Over at Edge, Mark Brasuell's annual solo outing is all about playing with established notions of technique and content. In the Beginning is a series of monumental, unframed charcoal-on-paper drawings pinned to the wall, and it constitutes a worthy followup to last year's highly acclaimed I aint a'gin nobody... series. As he did in those earlier drawings, Brasuell combines a modernist abstract-expressionist style with postmodern conceptual content. Though he never really relinquishes control, Brasuell has long been interested in collaborating with others: Each of the drawings here was started by one artist and finished by another. The element of chance, inherent in this kind of cooperative endeavor, is what makes it appealing to Brasuell, and his skill at orchestrating it into a seamless series marks this show as the artist's latest in a long line of triumphs.
The unified character of the drawings is quite a feat considering the disparate styles embraced by Brasuell's collaborators.

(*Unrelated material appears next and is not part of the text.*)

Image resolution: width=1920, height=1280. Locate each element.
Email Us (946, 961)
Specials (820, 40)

In "Bull Horn," Edge member Joan MacDonald first covered paper with a traditional version of "Our Lady of Guadalupe," complete with accompanying cherubs. Brasuell topped this recognizable image with heavy abstract marks and even erased quite a bit of it, making the elements from MacDonald's religious scene barely visible though still a key part of the finished piece. In contrast to the dark, heavily reworked "Bull Horn" is the light and more thinly overdrawn "Rejoiner," the only drawing started by Brasuell and completed by someone else--Dania Pettus, another Edge member. The most radical of the combination of drawings is "Pandora," the show's only sculpture. Todd Wenderski, the teenage son of a Colorado Springs couple who collect Brasuell's work, began "Pandora" by using origami to elaborately fold paper into the shape of a cube. Brasuell unfolded the piece to draw on it and then refolded it.
Taken together, these shows represent a good look at some of the varied talent lurking on the local alternative scene. But much more has been left out than has been included, so as good as they are, the three shows can only hint at the vastness of Denver's contemporary art world. They leave many of us yearning for what has heretofore been an impossibility: a proper annual survey.
Co=Excellence '98, through September 17 at the Emmanuel Gallery, on the Auraria campus at 10th and Lawrence streets, 303-556-8337; National Juried Show, through September 6 at ILK, 554 Santa Fe Drive, 303-615-5725; In the Beginning, through September 6 at the Edge Gallery, 3658 Navajo Street, 303-477-7173.